- O CNJ afastou, de forma cautelar, o desembargador Dirceu dos Santos, da 3ª Câmara de Direito Privado do TJMT.
- A medida ocorreu após indícios de venda de sentenças e da atuação de terceiros, incluindo empresários e advogados, nas decisões judiciais.
- Quebras de sigilo bancário e fiscal indicaram movimentação de R$ 14,6 milhões em bens nos últimos cinco anos, acima dos rendimentos declarados.
- As declarações de imposto de renda mostraram variação patrimonial a descoberto em 2021, 2022 e 2023, sendo R$ 1,9 milhão em 2023.
- As diligências, com apoio da Polícia Federal, incluem coleta de arquivos digitais e espelhamento de aparelhos; o TJMT afirmou colaborar.
A Corregedoria Nacional de Justiça (CNJ) determinou o afastamento imediato do desembargador Dirceu dos Santos, da 3ª Câmara de Direito Privado do TJMT, por suspeitas de venda de sentenças. A medida foi tomada após aprofundamento das investigações que indicam possível recebimento de vantagens indevidas e intermediação de atos decisórios por terceiros, incluindo empresários e advogados.

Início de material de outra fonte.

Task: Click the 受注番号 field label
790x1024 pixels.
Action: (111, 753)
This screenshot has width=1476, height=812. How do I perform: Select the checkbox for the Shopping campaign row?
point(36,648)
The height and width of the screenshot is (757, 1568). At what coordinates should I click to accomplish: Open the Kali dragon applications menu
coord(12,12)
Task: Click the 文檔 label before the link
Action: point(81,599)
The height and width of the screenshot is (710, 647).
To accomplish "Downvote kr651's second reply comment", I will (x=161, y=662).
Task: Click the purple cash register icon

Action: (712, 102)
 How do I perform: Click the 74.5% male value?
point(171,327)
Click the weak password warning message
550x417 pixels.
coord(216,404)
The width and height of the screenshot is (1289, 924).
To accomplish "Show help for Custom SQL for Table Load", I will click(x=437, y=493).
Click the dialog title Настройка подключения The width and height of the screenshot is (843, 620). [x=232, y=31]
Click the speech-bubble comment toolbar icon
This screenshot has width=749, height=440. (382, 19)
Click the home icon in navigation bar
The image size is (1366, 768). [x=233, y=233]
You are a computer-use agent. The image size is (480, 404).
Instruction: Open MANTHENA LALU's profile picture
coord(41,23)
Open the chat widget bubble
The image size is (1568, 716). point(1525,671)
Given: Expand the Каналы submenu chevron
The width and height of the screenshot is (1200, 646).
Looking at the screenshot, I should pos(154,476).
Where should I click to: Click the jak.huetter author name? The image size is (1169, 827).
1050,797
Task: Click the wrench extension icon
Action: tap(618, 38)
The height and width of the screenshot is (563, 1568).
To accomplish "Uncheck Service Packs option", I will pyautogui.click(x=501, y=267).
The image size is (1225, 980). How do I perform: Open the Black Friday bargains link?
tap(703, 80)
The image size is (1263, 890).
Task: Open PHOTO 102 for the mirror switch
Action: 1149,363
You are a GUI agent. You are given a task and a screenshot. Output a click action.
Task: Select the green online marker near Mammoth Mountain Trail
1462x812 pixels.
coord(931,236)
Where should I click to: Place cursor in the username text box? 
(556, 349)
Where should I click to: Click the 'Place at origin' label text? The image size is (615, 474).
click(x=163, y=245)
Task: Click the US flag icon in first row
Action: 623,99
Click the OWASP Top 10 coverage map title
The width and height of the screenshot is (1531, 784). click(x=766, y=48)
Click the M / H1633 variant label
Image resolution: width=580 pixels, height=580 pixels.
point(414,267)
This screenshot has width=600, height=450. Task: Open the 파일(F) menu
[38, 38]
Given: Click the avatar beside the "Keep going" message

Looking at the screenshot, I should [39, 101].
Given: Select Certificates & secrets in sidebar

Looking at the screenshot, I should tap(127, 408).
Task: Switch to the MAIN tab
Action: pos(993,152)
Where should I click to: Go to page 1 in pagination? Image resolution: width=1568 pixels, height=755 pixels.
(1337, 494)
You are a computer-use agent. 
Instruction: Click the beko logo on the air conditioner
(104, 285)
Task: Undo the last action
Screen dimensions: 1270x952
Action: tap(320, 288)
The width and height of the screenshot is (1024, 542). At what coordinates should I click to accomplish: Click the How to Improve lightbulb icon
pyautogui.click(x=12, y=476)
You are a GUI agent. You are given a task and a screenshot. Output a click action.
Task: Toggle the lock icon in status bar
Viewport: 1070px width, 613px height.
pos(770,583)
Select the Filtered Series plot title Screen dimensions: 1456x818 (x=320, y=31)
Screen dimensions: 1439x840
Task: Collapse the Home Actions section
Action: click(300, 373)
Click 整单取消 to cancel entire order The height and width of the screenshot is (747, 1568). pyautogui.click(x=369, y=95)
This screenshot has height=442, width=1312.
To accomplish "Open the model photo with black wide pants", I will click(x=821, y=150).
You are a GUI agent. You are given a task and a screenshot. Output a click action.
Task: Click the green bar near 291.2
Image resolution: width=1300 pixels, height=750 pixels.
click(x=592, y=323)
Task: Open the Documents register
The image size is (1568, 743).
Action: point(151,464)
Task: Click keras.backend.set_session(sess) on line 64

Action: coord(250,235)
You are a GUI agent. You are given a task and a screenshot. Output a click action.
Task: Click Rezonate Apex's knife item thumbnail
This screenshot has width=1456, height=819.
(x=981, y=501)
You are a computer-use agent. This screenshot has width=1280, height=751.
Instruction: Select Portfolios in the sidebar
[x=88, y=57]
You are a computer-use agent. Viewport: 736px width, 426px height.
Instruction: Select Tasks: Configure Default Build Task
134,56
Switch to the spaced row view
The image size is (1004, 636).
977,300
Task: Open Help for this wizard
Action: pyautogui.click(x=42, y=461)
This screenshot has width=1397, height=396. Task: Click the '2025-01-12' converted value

Com a quebra de sigilos bancário e fiscal, a CNJ identificou movimentação patrimonial incompatível com os rendimentos declarados. Nos últimos cinco anos, teriam sido movimentados 14,6 milhões de reais em bens. A análise das declarações de imposto de renda apontou variação patrimonial a descoberto, especialmente nos anos de 2021, 2022 e 2023. Em 2023, a diferença entre incremento patrimonial e rendimentos lícitos chegou a 1,9 milhão.
Diligências e medidas cautelares
Por determinação do corregedor nacional de Justiça, ministro Mauro Campbell Marques, foi determinado o afastamento cautelar e o cumprimento de diligências na sede do TJMT. O apoio da Polícia Federal prevê a extração de arquivos digitais e o espelhamento de aparelhos utilizados pelo magistrado e por seu gabinete. Novas diligências devem ocorrer para aprofundar as investigações.
Segundo a CNJ, a medida é proporcional à gravidade dos indícios e visa preservar a credibilidade da magistratura, assegurar o regular funcionamento da Justiça e manter a confiança da sociedade no Poder Judiciário. A decisão não representa juízo de culpa, estando alinhada ao devido processo legal.
Posição do TJMT e próximos passos
O TJMT informou que colabora com as investigações e que acompanhará o andamento do processo. A Justiça estadual também tem a prerrogativa de apresentar informações adicionais à Corregedoria durante as apurações em curso. As apurações seguem em andamento para apurar eventual infração disciplinar.